Tail states suppression via surface-modification of wide-bandgap perovskites for high-efficiency all-perovskite photovoltaic tandems

As an essential light-absorbing material in perovskite-based in tandem solar cells, wide-bandgap (WBG) perovskite has garnered extensive attention. Nevertheless, due to severe non-radiative recombination from tail states, as well as photoinduced phase segregation and unoptimized charge transfer, WBG perovskite solar cells (PSCs) typically display significant open-circuit voltage (VOC) losses and low fill factor (FF). In this work, we report to modify the 1.68 eV bandgap perovskite film upon optimized surface passivation with 1,3-propane-diammonium iodide (PDAI2). Time-resolved microwave conductivity measurement is employed to analyze the tail states, mobilities of charge carriers and the rate constants of recombination in perovskite films.

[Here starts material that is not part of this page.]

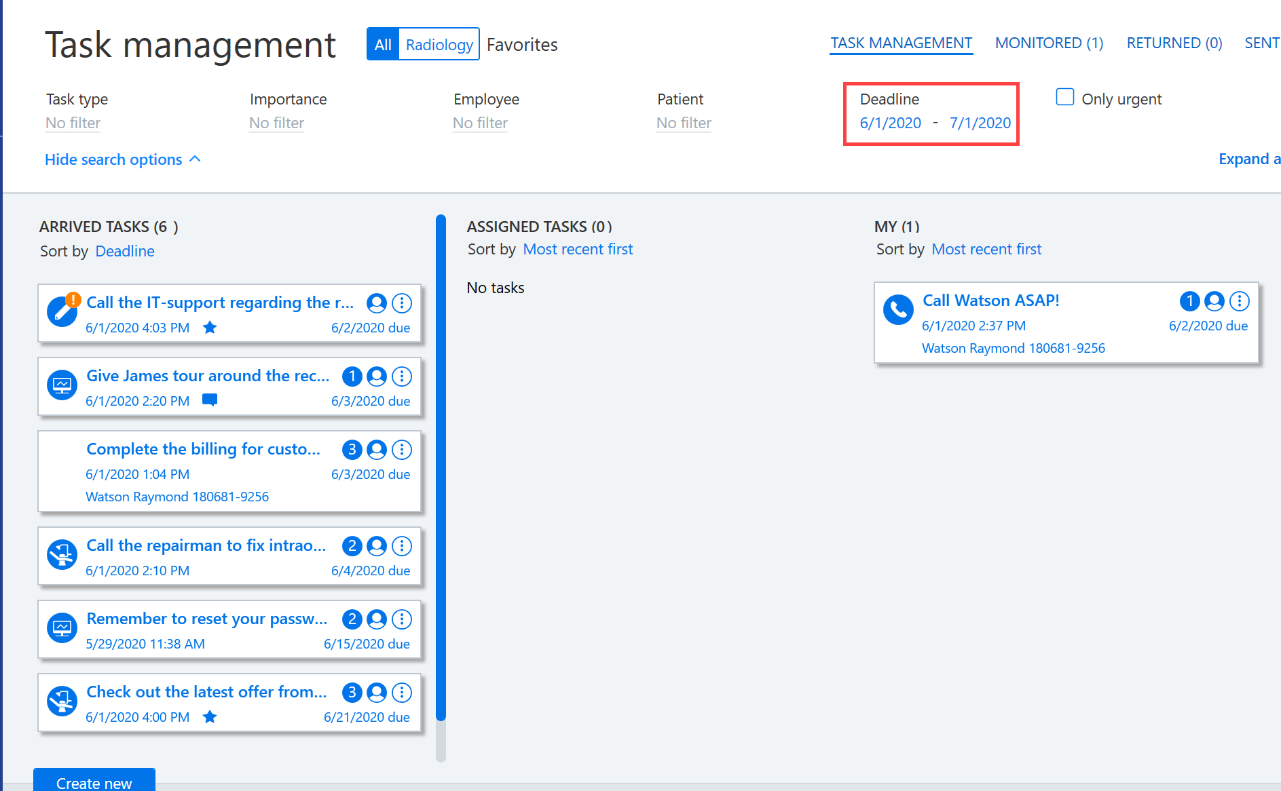Viewport: 1281px width, 791px height.
Task: Collapse Hide search options
Action: point(123,159)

The results indicate that the optimized surface modification strategy not only enhances film quality, boosts carrier transport, but also suppresses tail states and therefore diminishes non-radiative recombination, consequently elevating the VOC and FF of the device. Hence, the PDAI2-assisted WBG PSCs deliver an optimal efficiency of 21.48 %, accompanied by a VOC of 1.243 V. Furthermore, the integration of a narrow-bandgap tin–lead PSC with a semi-transparent WBG PSC results in a four-terminal perovskite/perovskite tandem solar cell, showcasing an efficiency surpassing 28 %. Our research offers a practical approach for producing efficient WBG PSCs and tandem solar cells.